I know this doesn't really help solve your problem, but it's a useful exercise and hopefully will be useful for other people in the future. Once I figure it out I can update the schematic. Right now I'm unsure as to what U4 is. Any suggestions would be welcomed.
Now answering your questions, we can estimate the loss of the catch diode = V_fwd x I_avg
I_avg = (1 - Vout/Vin ) * I_out
Let's assume Vout = 3V, Vin = 8.2V, total P = 13W, V_fwd = 0.5V and I_out = 4.33A, then P_fwd_loss = 1.37W
Next the diode reverse recovery loss = Q_rr * Vin * f_sw
I have no idea what the switching frequency is nor Q_rr, but I suppose we can assume the total diode loss is around ~2W.
So even with no heatsinking, your diode should not be performing so poorly (i.e. maximum temperature rise would be 30degC for 15C/W).. however I feel like that's a bit suspect because comparing other similar SMC packages, the junction to lead being ~15C/W sounds reasonable, and ~100C/W junction to ambient being more reasonable. That said, the diode also is connected to the ground plane which should act as a heatsink... it'll probably get warm but the numbers don't seem concerning yet.
In any case, I suppose I find it a little unusual that the part would get so hot as to solder itself off considering that everything looks to be designed fairly ok..
It's pretty late now so I'll look at it a little more tomorrow :)
The shcottky has the full output current running through it, but at 50% duty cycle. loneoceans diagram looks about right. It's not a protection diode it's a freewheel diode. But I agree with light rider that 1W in that diode should not be melting things.

#### SOURCE DATA

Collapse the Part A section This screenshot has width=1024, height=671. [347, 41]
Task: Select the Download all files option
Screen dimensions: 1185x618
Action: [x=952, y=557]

#### JOB A
Print the passage of the diode loss discussion from "It's pretty late" up to and including "be melting things.".
#### JOB B
Proceed with the diode loss discussion, picking up right after its final sentence.
The lines have no connection to the discussion of catch diode losses.

#### EXERCISE RESULT A
It's pretty late now so I'll look at it a little more tomorrow :)
The shcottky has the full output current running through it, but at 50% duty cycle. loneoceans diagram looks about right. It's not a protection diode it's a freewheel diode. But I agree with light rider that 1W in that diode should not be melting things.

#### EXERCISE RESULT B
loneocean U4 is an amplifier. Nice daigram. That's actually kind of cool. That buck controller is designed to be voltage controlling but by adding a sense resistor and and amp they've made it current regulating (not a terribly uncommon trick). The neat thing is it kind of looks like they might be doing something similar to what we did with the texas buck, which is sending pwm from an mcu through a low pass filter to adjust the regulation. I'm not quite certain though, as I don't quite understand that how pin3 of u4 interacts with all that, but that does seem to be the point. This is likely to be a true current adjusting non-PWM buck.
What I don't get (and it may just be that I don't get it) is why put the sense on the output current instead of the inductor current. It seems to me you could essentially eliminate output ripple just by putting the sense resistor on the inductor current, because the output fluctuations are much smaller than the inductor fluctuations if the caps are chosen right, but the average current is the same.
I’ll be headed to the bench in a bit. Are there any data points or measurements that I can provide while testing? I will compare the circuit above to the board as well.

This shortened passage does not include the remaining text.